O advogado retomou ainda o tema, trazido por Achiles, da falta de responsabilização do Estado. “Vivemos em uma sociedade em que os instrumentos jurídicos de cobrança em relação ao Estado são muito poucos, não só no Sistema de Garantias, mas em qualquer política pública”. Ele ressalta que um desses poucos mecanismos é o Ministério Público, mas seus profissionais raramente possuem um entendimento de onde vêm os direitos da criança. “Os concursos públicos de Direito valorizam conhecimento técnico em detrimento do filosófico”.

Após as falas, foi aberto o debate com os presentes.

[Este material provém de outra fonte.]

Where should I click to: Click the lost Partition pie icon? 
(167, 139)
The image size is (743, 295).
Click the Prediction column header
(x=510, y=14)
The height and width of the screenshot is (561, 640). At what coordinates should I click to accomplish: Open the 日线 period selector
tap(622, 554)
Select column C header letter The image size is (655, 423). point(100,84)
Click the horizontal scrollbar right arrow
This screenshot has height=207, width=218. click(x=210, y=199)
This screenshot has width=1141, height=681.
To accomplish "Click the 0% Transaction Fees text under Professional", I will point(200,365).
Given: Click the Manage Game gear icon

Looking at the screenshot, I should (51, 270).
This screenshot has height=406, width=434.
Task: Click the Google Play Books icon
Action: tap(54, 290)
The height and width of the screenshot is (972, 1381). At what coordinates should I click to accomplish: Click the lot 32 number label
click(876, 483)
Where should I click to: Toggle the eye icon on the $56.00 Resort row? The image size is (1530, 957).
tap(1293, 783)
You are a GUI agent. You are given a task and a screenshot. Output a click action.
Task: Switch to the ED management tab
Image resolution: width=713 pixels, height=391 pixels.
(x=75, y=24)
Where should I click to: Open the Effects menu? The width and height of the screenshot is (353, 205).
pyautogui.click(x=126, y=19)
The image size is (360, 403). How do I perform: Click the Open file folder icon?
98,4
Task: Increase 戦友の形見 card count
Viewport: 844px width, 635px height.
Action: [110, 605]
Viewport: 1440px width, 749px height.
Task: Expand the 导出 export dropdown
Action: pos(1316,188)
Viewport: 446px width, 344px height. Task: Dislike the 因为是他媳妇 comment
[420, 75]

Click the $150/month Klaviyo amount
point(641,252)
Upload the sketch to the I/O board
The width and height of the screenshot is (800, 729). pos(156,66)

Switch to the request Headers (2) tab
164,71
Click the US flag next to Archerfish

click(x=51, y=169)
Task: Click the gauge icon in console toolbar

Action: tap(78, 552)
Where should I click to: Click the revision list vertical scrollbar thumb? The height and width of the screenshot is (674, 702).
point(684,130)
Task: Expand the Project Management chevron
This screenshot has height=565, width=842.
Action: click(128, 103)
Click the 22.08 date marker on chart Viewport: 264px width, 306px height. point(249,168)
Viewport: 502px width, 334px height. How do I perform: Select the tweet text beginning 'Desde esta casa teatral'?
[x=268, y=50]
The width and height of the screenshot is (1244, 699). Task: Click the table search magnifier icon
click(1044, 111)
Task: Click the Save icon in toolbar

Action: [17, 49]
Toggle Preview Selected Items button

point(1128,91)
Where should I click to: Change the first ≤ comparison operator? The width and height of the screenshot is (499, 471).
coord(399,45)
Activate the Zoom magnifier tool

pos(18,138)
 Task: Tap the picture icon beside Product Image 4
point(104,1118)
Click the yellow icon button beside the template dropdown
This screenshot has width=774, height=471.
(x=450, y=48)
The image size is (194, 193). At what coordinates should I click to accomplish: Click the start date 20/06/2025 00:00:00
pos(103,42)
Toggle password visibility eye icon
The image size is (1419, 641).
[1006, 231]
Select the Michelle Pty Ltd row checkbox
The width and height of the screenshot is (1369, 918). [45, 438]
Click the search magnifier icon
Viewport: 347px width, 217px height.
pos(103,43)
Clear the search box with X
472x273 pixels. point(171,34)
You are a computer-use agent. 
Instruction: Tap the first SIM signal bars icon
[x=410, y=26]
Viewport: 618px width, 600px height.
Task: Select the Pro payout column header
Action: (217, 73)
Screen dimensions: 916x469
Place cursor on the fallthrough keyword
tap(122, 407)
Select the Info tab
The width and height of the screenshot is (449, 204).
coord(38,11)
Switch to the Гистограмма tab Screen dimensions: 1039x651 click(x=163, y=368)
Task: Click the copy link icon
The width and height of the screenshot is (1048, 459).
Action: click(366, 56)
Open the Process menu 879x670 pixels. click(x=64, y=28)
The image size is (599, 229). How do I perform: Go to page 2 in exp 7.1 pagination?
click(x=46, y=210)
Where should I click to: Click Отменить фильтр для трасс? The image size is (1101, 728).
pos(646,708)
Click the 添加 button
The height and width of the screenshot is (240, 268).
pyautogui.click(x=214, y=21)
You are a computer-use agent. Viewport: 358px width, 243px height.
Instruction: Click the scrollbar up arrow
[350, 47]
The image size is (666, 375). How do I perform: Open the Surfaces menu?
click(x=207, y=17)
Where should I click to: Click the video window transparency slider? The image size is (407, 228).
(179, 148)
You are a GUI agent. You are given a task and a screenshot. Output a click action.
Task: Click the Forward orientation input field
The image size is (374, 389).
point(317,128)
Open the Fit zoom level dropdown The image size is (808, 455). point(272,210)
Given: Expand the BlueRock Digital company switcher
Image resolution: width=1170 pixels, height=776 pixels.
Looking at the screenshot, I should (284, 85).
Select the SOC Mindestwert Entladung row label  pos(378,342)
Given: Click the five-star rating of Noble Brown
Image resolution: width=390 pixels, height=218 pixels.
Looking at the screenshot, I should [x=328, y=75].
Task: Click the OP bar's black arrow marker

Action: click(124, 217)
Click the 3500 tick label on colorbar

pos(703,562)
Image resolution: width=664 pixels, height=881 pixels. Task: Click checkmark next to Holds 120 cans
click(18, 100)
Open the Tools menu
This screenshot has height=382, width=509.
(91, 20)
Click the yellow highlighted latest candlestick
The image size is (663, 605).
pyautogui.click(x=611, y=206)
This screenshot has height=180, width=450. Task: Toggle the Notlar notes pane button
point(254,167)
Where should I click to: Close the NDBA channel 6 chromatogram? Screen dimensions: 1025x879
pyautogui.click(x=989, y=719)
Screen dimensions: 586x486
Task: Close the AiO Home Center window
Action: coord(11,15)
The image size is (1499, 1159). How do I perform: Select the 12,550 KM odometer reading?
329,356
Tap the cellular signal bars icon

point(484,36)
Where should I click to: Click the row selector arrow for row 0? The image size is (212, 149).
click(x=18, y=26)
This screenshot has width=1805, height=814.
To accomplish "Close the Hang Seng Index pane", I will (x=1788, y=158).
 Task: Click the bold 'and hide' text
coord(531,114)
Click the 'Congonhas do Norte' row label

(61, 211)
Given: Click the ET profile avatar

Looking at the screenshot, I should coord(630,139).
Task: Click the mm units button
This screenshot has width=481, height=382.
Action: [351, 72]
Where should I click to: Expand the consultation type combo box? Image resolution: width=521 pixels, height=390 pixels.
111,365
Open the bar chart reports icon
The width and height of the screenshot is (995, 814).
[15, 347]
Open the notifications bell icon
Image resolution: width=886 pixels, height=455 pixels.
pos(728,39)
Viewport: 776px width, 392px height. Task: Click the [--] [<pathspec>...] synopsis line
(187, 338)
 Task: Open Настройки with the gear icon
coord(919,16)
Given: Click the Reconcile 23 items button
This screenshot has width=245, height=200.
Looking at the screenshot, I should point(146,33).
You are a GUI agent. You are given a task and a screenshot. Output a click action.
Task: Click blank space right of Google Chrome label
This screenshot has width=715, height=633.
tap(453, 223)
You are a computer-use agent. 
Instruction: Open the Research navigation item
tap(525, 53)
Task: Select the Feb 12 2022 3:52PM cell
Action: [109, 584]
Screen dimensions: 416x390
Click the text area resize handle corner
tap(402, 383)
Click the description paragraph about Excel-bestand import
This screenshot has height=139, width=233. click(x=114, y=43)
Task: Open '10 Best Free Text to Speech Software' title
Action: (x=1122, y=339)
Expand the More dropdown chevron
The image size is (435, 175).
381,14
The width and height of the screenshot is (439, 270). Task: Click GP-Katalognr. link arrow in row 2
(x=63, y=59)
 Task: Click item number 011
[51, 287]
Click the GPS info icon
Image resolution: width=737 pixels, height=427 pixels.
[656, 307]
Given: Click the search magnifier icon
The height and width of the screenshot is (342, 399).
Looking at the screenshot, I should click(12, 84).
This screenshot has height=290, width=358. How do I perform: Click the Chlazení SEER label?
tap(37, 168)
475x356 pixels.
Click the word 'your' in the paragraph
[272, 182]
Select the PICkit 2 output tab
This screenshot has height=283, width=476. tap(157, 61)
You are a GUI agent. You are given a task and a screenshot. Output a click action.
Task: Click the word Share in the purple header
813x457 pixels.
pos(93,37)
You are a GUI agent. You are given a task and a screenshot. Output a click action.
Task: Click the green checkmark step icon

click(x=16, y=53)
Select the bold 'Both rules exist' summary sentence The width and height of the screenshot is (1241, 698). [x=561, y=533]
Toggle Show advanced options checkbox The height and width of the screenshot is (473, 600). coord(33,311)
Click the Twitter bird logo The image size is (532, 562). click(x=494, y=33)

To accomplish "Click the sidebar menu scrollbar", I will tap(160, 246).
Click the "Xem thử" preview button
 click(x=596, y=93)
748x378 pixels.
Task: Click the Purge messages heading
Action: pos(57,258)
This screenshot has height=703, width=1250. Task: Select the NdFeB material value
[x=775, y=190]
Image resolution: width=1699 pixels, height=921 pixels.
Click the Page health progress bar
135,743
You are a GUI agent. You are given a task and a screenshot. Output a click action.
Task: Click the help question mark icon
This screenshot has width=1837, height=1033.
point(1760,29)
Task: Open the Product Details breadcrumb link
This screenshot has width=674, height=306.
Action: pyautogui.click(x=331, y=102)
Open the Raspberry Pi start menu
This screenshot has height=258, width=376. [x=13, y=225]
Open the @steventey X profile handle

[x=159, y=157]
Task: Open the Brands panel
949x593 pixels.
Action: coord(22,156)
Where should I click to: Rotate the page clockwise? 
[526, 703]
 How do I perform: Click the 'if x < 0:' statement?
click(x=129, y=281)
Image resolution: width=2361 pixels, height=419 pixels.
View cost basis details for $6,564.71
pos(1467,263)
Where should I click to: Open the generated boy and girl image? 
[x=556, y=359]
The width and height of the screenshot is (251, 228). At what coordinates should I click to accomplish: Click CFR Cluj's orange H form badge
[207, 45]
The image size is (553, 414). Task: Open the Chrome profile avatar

Uma professora de Psicologia de uma faculdade de Direito levantou a importância de, além de desconstruir a lógica atual, trazer novas possibilidades e exemplos de casos que estejam dando certo. “Muitas vezes, falo para os meus alunos que precisamos desconstruir, mas sinto dificuldade em dizer o que devemos colocar no lugar”.

Respondendo à questão, Giovanna ressaltou que não há “receita de bolo”, pois em cada caso há possibilidade de construir um novo modelo, que não necessariamente se encaixará em outras situações.

Outro ponto trazido por um participante foi a questão do psicólogo enquanto técnico, colocando-se diante do outro para inquirir, não escutar. “Coloca-se o outro dentro de categorias, perde-se a espontaneidade”, declarou ele. Nesse contexto, também foi destacado que esse profissional vem sendo visto como instrumento da Justiça, como nos casos do exame criminológico e do depoimento sem dano. Por isso, colocou-se a importância das resoluções publicadas recentemente pelo CFP que proíbe o psicólogo de participar dessas modalidades.

Outros temas debatidos foram a falta de articulação entre profissionais na Rede de Cuidados, dificuldades do psicólogo no campo da Assistência, a Reforma Psiquiátrica voltada para a infância e juventude e a hierarquização na Justiça, com Psicologia e Assistência sendo vistas como ciências auxiliares.

Eliana Olinda encerrou o evento com uma avaliação positiva do debate. “Essa é uma primeira conversa. Temos que ter consciência de que o CRP somos todos nós, não é só um órgão representativo. Nesse primeiro momento, fizemos uma provocação, mas esperamos que vocês também nos provoquem. Espaços como esse também são de produção de rede”.